Alla base della trasformazione delle frazioni della distillazione ci sono alcune reazioni o processi di base ricorrenti. Di particolare importanza per il quadrilatero sono lo steam-cracking, il reforming, e, per il metano, lo steam reforming


Lo steam cracking, la piroscissione degli idrocarburi attraverso il vapore, è un processo che trasforma gli idrocarburi saturi ad alto peso molecolare in idrocarburi insaturi a basso peso molecolare. 

Per questa industria si tratta di un processo vitale che richiede molta energia, al fine di riscaldare la carica (virgin nafta mista a vapore acqueo) a 900°C per una frazione di secondo e successivamente raffreddarla progressivamente a temperature sempre più basse (fino a -135°C), al fine di condensare e frazionare i vari idrocarburi insaturi che si formano.

A Marghera – dove il vecchio impianto è stato fermato poco tempo fa – caldaie, forni e soprattutto la locale centrale termoelettrica di 348 MWt, ora pianificata a 240 MWt, sono la fonte di questa energia. 

Da questo processo si ottengono etilene, la frazione C4 (buteni, butano, isobutene, butadiene), la cosiddetta benzina di pirolisi o benzina di cracking (BK) e olio di cracking (fuel oil cracking o FOK); quest'ultimo era di particolare importanza a Marghera perché costituiva il combustibile che forniva una parte dell'energia per il processo. 

Il reforming permette l'aromatizzazione della benzina di cracking con catalizzatori (a base di platino o di altri metalli nobili) per ottenere BTX (benzene, toluene, xileni) e in misura minore etilbenzene, ciclopentano e ciclopentadiene

Infine lo steam reforming è un processo di produzione dell'idrogeno per cui ad alte temperature, in presenza di catalizzatori (nichel), il vapore d'acqua reagisce con il metano.

□ □ □

**OBIETTIVO DICHIARATO**
Rispondi alle seguenti domande basandoti sul brano sui processi petrolchimici.
(a) A quale temperatura viene riscaldata la carica nello steam cracking?
(b) Quale potenza è ora pianificata per la centrale termoelettrica di Marghera?
(c) Quale catalizzatore viene usato nello steam reforming?

**SEGMENTO DI DATI**
□ □ □

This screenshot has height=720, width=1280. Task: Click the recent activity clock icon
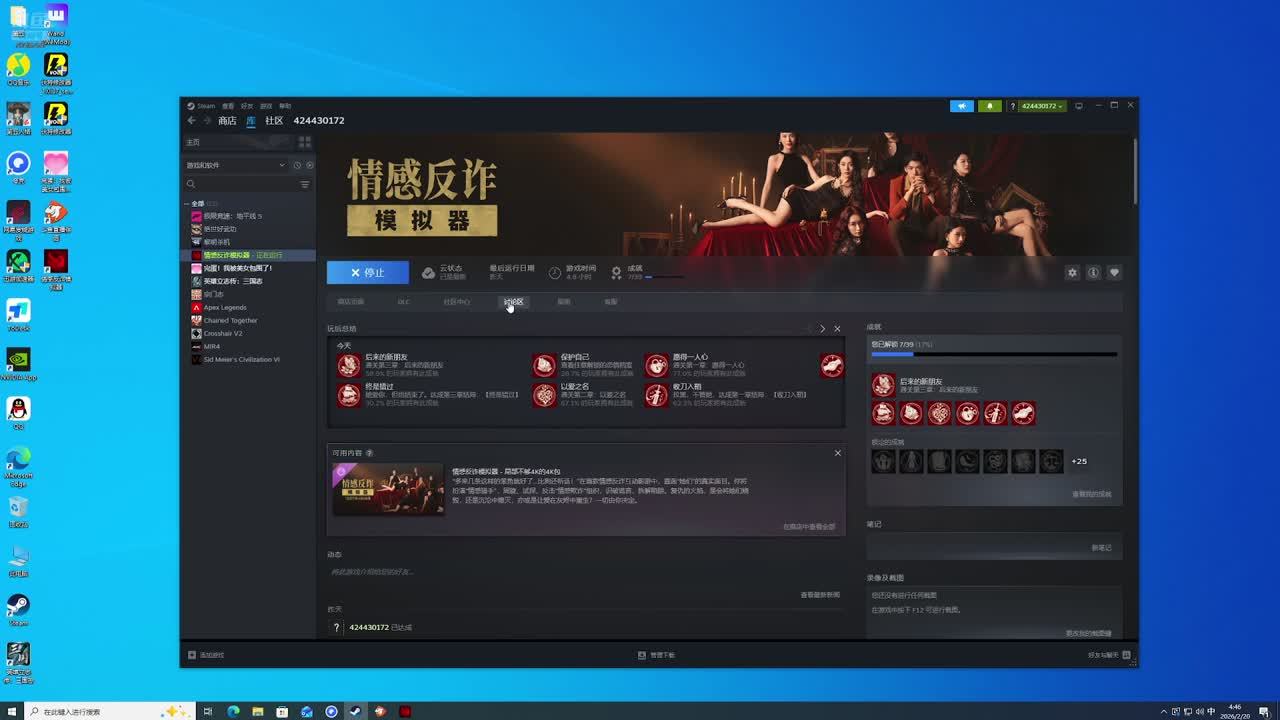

□ □ □

**ESITO DEL COMPITO**
(a) Nello steam cracking la carica viene riscaldata a 900°C per una frazione di secondo.
(b) Per la centrale termoelettrica di Marghera è ora pianificata una potenza di 240 MWt.
(c) Nello steam reforming il catalizzatore è il nichel.